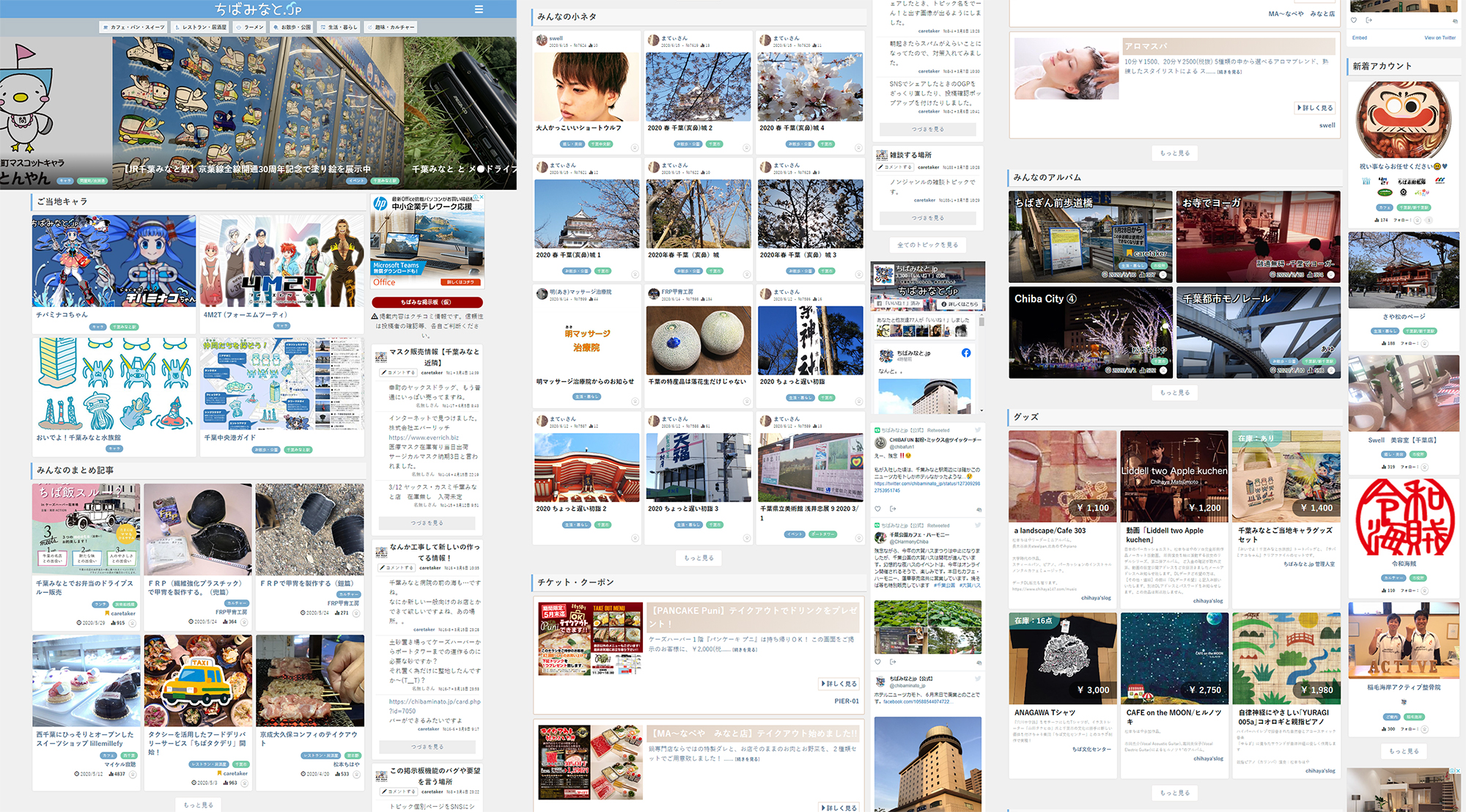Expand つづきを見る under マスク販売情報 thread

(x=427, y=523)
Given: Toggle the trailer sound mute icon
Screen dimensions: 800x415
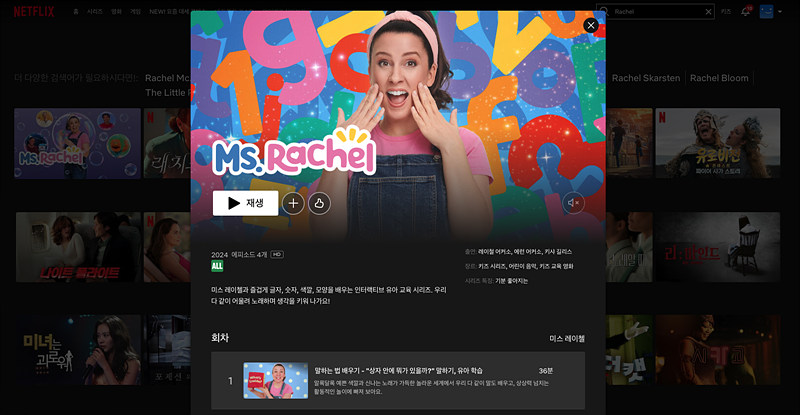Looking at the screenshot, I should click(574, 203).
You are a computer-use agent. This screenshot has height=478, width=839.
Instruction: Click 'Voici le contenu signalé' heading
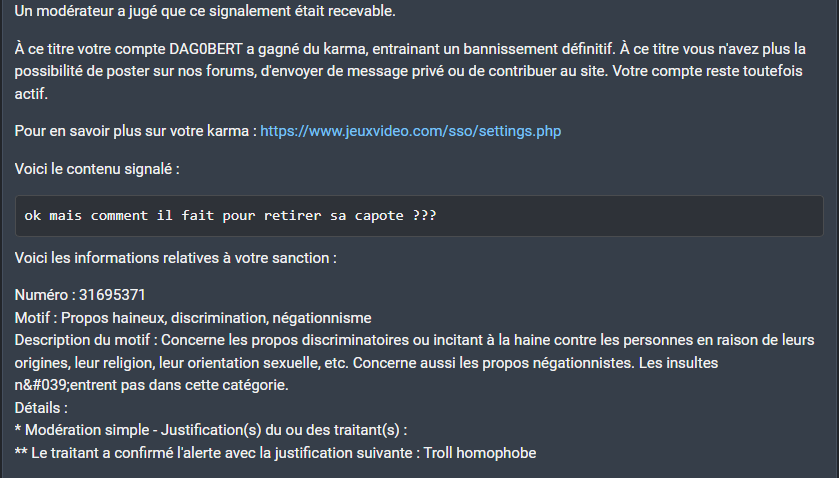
════════
=== What is required ===
Copy the records above word for word, leaving out the pictures.

=== Task output ===
Expand つづきを見る under マスク販売情報 thread

(x=427, y=523)
Given: Toggle the trailer sound mute icon
Screen dimensions: 800x415
Looking at the screenshot, I should click(574, 203).
You are a computer-use agent. This screenshot has height=478, width=839.
Instruction: Click 'Voici le contenu signalé' heading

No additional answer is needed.